È con questo retroterra di pensieri non certo sereni che mi sono rimesso a fare interviste alle aziende che costruiscono pagine di violenza e ne pubblico una, relativa alla campagna riprodotta in alto e sottoposta al responsabile marketing della TUCANO, rimasta senza risposta perché "dopo aver letto l'intervista ed averla condivisa in azienda con altri interessati le confermo che preferiamo non prestarci a nessuna intervista né scritta né orale" Non sapevo che alle interviste ci si prestasse. Magari si potrebbe rispondere.

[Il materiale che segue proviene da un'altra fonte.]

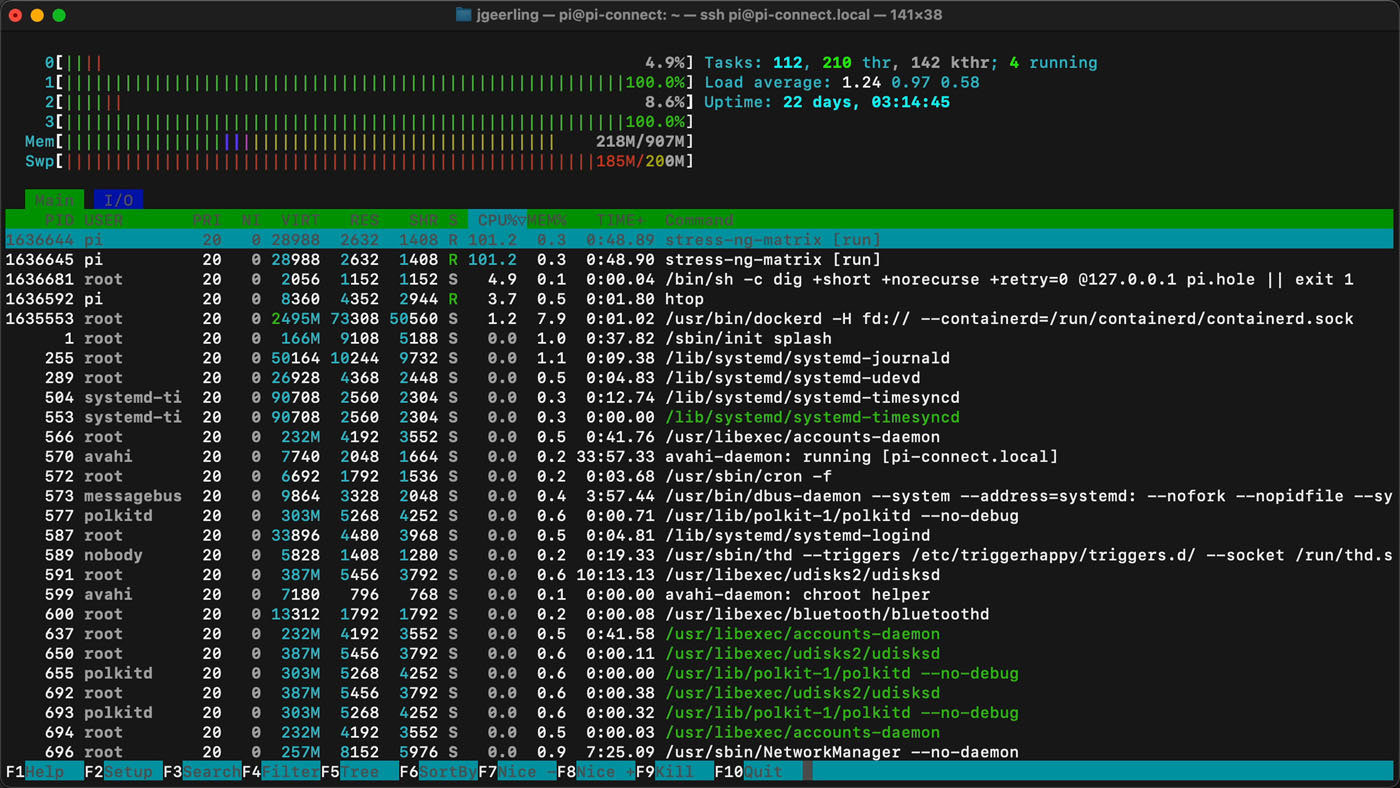Select the dockerd process row
This screenshot has width=1400, height=788.
pos(400,318)
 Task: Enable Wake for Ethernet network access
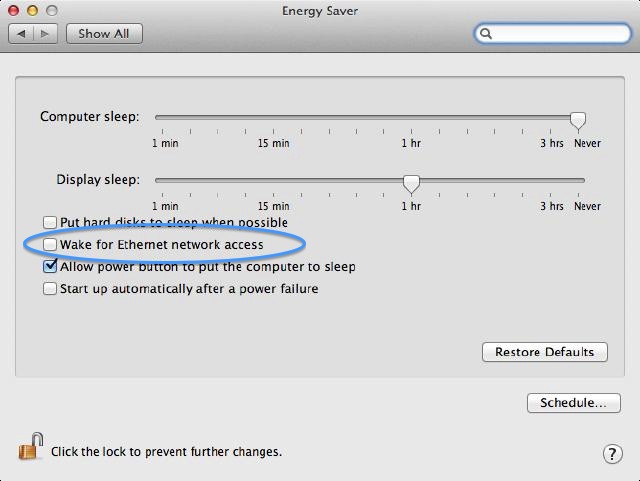(x=50, y=245)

Eccola:

Domande poste l'8 marzo 2013

  1. In merito ai cartelloni stradali di recente apparsi a Milano (da me osservati in metropolitana) per la vostra campagna TECH IN COLOR vorrei chiederle innanzitutto perché avete deciso di utilizzare singolarmente una figura femminile e poi una maschile in un contesto non ambientato.

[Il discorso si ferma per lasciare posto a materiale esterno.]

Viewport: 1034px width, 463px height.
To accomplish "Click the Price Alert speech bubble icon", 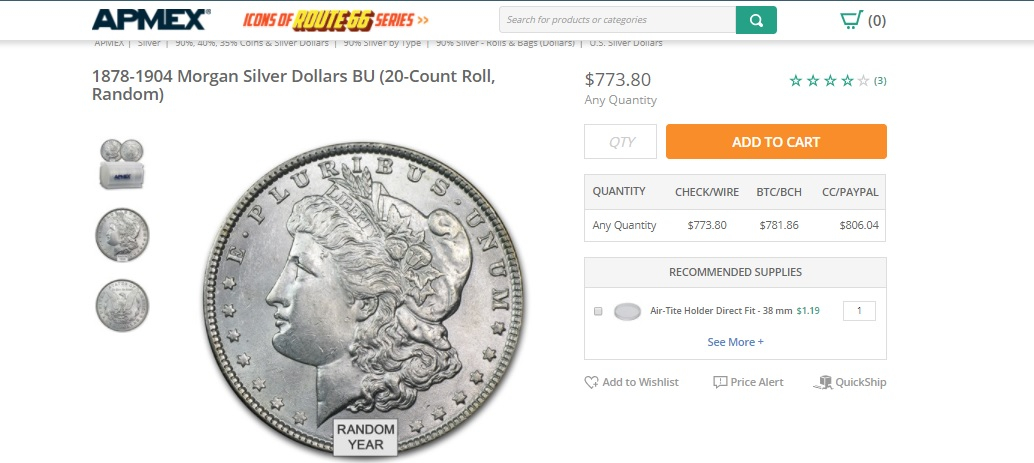I will [720, 382].
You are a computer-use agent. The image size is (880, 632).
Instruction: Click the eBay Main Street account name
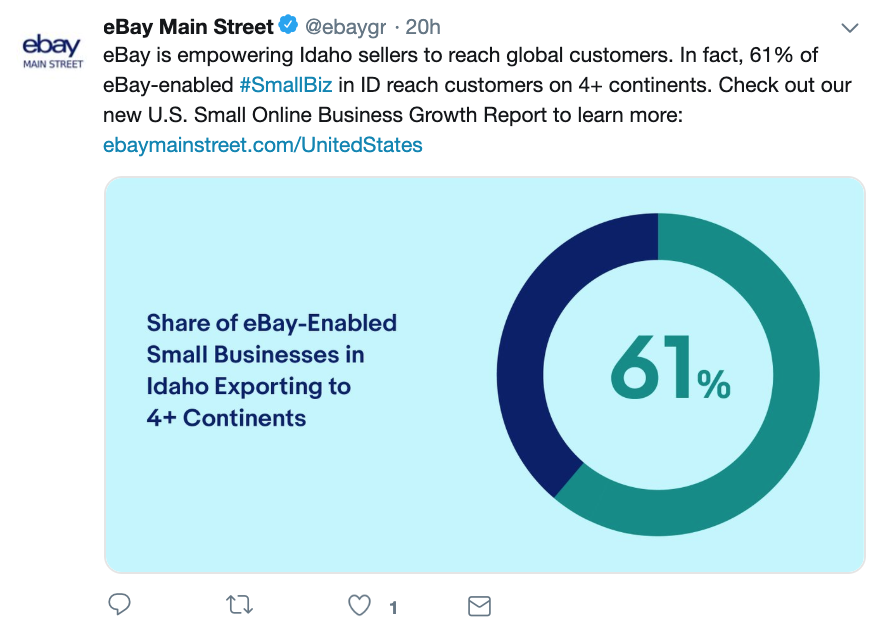pos(188,26)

  2. Perché avete “tagliato” le teste alle due figure?
  3. Perché le avete “tagliate” in maniera differenziata, lasciando parte del naso all'uomo mentre alla donna rimane solo la bocca?
  4. Perché la bocca dell'uomo è chiusa e quella della donna aperta?
  5. Perché la donna sembra rivolta a noi mentre l’uomo avanza con fare sicuro senza guardarci?
  6. Perché la donna ha una minigonna così esagerata?
  7. Perché alla donna è chiesto di assumere una posizione del corpo tale da mettere esageratamente in mostra il sedere, mentre all'uomo è stato coperto il sedere con il prodotto?
  8. Perché all'uomo è chiesto di portare una borsa con PC che ci appare più pesante mentre alla donna è affidato un I-pad più leggero?
  9. Perché la donna si limita a reggere/esporre il prodotto in maniera piuttosto innaturale mentre l’uomo è rappresentato come attivo, nell’atto di svolgere una funzione credibile (guardare il suo cellulare e correre/camminare con decisione)?
  10. Perché la marca è inserita in quel punto in basso a destra in cui, nella versione femminile, viene a trovarsi molto in prossimità del sedere e sulle gambe della donna?
  11. Non c'era un altro posto dove inserire la marca?
  12. Perché i colori di sfondo della donna sono più accesi e quelli dell’uomo più tenui?
  13. Perché le calze e il maglione della donna riprendono i colori dello sfondo?
  14. Questa campagna nasce da un'idea dell'azienda o dell’agenzia incaricata oppure da una condivisione e in che percentuale grosso modo è stata decisa l’idea guida di utilizzare in questo modo l’immagine della donna?
  15. Quante persone hanno partecipato a questo progetto a vario titolo?
  16. C’è qualche funzione nell’azienda che ha voluto fortemente questo tipo di messaggio?
  17. Ci sono state all’interno dell’azienda voci discordanti sull’uso di questo tipo di immagine della donna?
  18. Avete ricevuto finora lamentele in proposito?
  19. Che cosa farebbe l'azienda se pervenissero delle proteste di cittadine/i e consumatori/trici sui contenuti di questa campagna ritenuta eventualmente discriminanti nei confronti delle donne?
  20. Che cosa farebbe l’azienda nel caso in cui alcuni clienti decidessero di sospendere gli acquisti dei vostri prodotti dopo aver visto questa pubblicità, in attesa di campagne più rispettose?
  21. Ritirereste la pubblicità?
  22. Scrivereste un comunicato in proposito?
  23. Per il futuro continuerete a seguire una linea differenziata per genere e penalizzante nei confronti della donna come a noi appare questa TECH IN COLOR?
  24. L’azienda è al corrente che in Italia è sempre più forte il movimento di opinione che chiede un trattamento più rispettoso dell’immagine della donna in pubblicità e nei media?
  25. Siete d’accordo?
  26. Non trova/te che la versione femminile (anche da sola ma ancora più se paragonata a quella maschile) di questa campagna vada in direzione contraria a queste aspettative del pubblico e dei/lle consumatori/trici?